Stress is often defined as the perception of a threat or danger that triggers a behavioral change. When one perceives that he or she cannot cope with the demands of a particular situation, it may lead to physical responses, including increased metabolism, heart rate, blood pressure, rate of breathing and blood flow to muscles. These physiological changes that prepare one to fight or run away were first described as the "fight or flight" response by Harvard physiologist Dr. Walter Cannon in 1942.

In contrast, some 40 years after Cannon's findings, Dr. Herbert Benson defined the "relaxation response," the opposite of the "fight or flight" response, as a process that produces decreased metabolism, heart rate, blood pressure and rate of breathing.

"In extra stressful situations people often turn to destructive behaviors such as alcohol, drugs and overeating - these are counterproductive and will lead to more stress," says Jeff Rutstein, a personal trainer specializing in the stress-busting benefits of exercise and founder of feelgoodexercise.com. "When under stress, exercise will help clear your head and put things in perspective. When taking care of body and mind, one will be less apt to overeat and use alcohol and substances to relieve anxiety.

When most people think of exercise to beat stress, yoga and other mind-body modalities come to mind. Yoga combines stretching exercises, controlled breathing and relaxation. Yoga can help reduce stress, lower blood pressure and improve heart function.

There are many things one can learn on the yoga mat that can be taken to the everyday stress of the real world," says Sue Lynch, founder of There & Back Again, a nonprofit organization that supports the well-being of service-members through mind-body practices. "There is a response we can teach before deployment that can keep military members and their families from being overwhelmed from stressful situations. This can aid as they await orders to deploy or between missions."

But offering gentle exercise is not the only way military fitness centers can help members reduce stress while leaders decide whether to take action against Syria or any other threat. Sometimes just some heart-pounding, muscle-pumping activities can do as much good as finding Zen.
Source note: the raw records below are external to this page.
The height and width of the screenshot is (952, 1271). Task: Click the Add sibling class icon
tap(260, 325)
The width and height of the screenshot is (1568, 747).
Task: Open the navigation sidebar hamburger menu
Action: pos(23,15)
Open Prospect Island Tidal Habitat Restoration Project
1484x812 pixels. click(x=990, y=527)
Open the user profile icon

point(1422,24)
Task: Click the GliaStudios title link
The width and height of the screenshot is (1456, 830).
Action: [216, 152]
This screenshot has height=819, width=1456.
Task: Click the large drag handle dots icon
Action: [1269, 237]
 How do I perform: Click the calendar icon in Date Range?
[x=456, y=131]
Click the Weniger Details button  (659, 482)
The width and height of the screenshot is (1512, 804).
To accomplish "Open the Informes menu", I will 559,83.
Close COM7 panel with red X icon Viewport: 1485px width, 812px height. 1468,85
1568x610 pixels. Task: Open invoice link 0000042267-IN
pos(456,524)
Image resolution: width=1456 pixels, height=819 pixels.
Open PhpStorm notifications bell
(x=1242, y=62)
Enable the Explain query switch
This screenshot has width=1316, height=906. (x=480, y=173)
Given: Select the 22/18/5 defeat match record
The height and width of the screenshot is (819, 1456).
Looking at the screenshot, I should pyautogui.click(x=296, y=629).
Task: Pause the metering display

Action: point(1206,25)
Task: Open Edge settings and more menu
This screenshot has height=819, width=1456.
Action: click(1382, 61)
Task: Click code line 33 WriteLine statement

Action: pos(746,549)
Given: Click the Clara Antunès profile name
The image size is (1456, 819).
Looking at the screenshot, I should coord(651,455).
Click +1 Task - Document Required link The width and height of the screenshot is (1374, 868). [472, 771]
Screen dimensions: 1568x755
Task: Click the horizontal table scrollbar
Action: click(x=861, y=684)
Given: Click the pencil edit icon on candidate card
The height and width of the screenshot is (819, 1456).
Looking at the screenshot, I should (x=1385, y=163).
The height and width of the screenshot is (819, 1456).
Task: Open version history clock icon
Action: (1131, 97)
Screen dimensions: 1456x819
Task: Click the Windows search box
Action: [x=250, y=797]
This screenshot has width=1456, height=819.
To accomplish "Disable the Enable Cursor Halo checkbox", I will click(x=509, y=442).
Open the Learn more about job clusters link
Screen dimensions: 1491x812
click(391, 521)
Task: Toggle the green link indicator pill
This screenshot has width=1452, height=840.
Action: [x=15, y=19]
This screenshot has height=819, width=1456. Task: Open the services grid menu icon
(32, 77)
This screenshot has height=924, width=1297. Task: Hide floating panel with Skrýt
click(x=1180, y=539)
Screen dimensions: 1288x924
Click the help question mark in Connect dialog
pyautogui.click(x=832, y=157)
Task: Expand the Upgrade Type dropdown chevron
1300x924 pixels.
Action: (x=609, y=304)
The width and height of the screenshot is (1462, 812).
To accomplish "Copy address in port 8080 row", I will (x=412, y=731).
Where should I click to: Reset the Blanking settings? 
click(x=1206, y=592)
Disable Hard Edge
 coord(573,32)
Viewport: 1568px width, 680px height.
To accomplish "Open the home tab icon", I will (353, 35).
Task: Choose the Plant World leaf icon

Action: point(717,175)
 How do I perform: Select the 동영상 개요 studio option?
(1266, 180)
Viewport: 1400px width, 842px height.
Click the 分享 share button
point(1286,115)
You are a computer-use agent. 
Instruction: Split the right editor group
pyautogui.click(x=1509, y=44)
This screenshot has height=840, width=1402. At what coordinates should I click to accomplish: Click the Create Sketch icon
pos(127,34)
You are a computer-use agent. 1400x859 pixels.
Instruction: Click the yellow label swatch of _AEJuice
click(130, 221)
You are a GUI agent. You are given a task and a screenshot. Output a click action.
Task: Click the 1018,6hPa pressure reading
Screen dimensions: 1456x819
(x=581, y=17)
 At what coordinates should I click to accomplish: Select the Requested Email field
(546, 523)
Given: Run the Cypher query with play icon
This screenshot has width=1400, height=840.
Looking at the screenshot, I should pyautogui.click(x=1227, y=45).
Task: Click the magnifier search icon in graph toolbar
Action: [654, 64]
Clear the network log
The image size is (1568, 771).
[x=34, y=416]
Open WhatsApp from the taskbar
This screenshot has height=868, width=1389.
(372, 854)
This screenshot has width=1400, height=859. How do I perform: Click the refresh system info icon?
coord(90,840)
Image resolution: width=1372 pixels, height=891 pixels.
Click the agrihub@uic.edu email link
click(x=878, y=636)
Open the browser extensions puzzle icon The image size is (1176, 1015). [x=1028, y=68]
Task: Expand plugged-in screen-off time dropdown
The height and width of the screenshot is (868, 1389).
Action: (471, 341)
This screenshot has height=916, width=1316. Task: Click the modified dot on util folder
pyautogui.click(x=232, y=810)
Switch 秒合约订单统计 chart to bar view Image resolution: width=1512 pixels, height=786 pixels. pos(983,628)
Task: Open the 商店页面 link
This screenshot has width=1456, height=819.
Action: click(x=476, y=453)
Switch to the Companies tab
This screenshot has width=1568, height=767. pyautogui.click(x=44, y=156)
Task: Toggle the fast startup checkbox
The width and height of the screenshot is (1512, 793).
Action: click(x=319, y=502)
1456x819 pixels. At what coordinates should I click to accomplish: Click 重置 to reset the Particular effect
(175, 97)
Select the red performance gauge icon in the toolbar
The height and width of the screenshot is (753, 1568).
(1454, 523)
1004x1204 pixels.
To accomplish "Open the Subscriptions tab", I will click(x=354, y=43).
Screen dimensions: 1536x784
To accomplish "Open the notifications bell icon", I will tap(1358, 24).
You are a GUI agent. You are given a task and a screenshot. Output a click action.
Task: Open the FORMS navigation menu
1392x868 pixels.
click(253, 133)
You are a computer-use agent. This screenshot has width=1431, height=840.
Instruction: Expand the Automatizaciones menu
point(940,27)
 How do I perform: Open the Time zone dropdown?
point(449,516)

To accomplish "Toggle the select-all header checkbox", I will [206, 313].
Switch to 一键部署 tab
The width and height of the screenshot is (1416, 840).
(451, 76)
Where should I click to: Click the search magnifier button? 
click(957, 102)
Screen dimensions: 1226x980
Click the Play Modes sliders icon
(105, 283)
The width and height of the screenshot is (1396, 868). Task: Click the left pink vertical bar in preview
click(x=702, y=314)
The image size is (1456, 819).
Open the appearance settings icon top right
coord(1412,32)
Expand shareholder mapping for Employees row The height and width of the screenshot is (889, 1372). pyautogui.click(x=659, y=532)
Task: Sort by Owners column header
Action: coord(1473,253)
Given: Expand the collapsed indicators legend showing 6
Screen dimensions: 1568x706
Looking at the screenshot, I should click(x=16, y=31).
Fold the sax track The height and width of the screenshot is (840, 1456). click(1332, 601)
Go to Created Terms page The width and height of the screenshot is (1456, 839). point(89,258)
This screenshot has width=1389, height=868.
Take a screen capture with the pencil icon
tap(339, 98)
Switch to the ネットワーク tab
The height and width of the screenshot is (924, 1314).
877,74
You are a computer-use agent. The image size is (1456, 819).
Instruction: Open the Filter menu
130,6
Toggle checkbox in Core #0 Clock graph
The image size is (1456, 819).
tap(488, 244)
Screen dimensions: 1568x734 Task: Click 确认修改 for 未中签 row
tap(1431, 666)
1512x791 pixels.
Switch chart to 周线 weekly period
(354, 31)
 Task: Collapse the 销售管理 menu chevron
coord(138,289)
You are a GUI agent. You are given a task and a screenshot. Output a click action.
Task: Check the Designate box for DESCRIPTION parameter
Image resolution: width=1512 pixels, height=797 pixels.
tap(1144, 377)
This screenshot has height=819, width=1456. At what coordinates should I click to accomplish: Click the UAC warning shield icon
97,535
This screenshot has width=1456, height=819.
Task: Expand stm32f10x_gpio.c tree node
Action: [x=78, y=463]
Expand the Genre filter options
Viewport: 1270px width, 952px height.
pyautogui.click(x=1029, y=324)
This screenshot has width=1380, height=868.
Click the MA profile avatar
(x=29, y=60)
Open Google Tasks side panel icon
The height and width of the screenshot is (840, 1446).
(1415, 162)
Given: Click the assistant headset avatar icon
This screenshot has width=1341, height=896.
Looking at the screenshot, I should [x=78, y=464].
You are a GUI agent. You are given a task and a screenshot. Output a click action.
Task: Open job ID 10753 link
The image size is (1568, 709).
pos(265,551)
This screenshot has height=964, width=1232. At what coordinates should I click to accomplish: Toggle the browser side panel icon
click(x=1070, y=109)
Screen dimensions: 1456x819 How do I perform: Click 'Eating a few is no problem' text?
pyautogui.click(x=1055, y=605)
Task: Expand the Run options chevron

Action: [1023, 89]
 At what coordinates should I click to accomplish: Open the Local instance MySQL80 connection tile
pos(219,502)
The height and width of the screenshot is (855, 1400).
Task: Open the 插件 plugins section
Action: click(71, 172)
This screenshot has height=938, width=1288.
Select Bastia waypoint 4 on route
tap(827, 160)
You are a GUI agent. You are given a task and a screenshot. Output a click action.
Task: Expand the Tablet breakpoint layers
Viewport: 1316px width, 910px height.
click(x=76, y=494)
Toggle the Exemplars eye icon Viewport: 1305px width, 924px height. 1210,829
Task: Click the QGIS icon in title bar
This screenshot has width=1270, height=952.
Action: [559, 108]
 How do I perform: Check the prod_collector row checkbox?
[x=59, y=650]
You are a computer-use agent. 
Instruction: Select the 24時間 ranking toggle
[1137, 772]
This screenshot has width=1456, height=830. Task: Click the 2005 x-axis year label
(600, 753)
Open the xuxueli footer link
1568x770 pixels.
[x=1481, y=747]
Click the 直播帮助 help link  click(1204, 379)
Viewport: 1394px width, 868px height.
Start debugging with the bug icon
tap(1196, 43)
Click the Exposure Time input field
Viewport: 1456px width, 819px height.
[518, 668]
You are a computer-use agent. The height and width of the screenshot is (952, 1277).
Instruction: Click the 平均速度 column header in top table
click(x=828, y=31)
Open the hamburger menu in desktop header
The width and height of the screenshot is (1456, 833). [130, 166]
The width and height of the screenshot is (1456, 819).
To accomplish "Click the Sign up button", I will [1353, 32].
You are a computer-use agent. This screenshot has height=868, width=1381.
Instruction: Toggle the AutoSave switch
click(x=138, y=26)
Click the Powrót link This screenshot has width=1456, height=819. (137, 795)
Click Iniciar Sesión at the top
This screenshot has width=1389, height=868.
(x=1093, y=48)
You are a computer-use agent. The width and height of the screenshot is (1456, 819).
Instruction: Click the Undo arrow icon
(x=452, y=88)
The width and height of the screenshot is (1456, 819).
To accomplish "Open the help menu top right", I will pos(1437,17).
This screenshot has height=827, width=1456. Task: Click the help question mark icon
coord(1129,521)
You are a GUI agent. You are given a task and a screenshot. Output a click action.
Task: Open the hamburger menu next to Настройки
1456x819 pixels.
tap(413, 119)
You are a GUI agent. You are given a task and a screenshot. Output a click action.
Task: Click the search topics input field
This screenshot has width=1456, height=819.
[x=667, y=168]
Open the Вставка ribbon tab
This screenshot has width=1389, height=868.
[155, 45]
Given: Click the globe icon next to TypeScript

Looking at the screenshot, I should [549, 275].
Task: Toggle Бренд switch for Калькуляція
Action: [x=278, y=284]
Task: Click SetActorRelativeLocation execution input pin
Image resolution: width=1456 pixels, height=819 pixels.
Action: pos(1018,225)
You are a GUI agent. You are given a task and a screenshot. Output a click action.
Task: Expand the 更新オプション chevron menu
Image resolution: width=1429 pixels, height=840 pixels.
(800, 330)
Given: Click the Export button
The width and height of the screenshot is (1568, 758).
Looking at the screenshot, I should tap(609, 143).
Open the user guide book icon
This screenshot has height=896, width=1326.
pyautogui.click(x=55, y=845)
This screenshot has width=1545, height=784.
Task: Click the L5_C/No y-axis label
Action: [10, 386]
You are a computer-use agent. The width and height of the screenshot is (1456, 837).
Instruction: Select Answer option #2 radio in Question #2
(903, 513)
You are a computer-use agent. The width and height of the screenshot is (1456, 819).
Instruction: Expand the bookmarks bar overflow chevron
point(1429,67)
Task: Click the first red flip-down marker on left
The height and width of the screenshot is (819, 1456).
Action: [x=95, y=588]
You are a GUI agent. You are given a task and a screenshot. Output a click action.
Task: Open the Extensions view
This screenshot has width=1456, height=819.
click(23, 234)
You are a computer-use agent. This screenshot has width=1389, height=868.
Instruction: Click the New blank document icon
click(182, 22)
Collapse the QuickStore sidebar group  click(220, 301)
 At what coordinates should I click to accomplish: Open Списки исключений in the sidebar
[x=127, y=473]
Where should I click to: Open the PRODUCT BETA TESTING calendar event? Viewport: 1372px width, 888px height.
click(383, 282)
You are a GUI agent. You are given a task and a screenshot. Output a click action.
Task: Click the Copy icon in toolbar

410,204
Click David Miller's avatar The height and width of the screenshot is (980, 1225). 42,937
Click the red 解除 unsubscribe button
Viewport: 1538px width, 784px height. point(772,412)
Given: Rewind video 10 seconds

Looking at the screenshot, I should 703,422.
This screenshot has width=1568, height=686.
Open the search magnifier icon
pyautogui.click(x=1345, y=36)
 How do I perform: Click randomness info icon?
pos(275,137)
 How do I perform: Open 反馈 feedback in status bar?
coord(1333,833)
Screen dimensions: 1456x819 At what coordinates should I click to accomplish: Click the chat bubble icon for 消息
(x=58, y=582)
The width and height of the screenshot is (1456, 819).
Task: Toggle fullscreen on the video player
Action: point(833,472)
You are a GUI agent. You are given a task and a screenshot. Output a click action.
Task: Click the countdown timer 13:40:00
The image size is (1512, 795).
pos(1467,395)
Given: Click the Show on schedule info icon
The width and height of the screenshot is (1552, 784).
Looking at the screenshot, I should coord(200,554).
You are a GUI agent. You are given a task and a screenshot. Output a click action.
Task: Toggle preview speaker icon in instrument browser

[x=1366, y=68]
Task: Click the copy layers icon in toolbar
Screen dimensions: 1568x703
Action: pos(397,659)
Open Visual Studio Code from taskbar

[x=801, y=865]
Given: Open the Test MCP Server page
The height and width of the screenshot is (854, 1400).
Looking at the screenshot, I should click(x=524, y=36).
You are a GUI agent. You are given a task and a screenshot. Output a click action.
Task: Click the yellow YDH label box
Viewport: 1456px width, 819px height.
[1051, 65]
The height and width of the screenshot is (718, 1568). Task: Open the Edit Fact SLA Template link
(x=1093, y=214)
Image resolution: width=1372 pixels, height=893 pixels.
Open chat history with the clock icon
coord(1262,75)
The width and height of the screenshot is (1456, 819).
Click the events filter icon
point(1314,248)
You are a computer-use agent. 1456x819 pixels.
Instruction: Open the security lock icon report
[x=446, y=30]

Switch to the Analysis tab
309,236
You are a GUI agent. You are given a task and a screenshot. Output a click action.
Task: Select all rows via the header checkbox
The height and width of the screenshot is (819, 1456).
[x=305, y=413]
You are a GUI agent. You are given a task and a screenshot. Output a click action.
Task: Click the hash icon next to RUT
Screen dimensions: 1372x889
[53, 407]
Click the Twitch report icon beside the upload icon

"You can get some stress-relieving benefits from going on a run, taking a class or lifting weights," says Rutstein. "I have created a specialized resistance program 'mindful movements,' which are very slow and controlled exercises that completely focus on the muscle group being worked creating a mind-muscle connection. Instead of focusing on your negative thoughts the focus is on the tightening, contracting and lengthening of the particular muscle group being worked. This feeling can then be taken into all forms of exercise."

As stress levels build, it is a great opportunity for fitness centers to help their members come together as a community and overcome the stress of everyday life and more.

Three tips for fitness centers to help combat, combat stress:

1. Fitness centers often focus on building the perfect body. More important, they should be focusing on the mental health benefits of exercise. It is possibly the best tool to combat stress and depression.

2. Having yoga on the schedule is great, but fitness center managers need to connect with family readiness groups and commanders to collaborate and promote stress relief fitness.

3. Let members know that challenging mind-body classes are great for beating stress, adding relaxation and improving overall fitness - all keys when preparing for duty.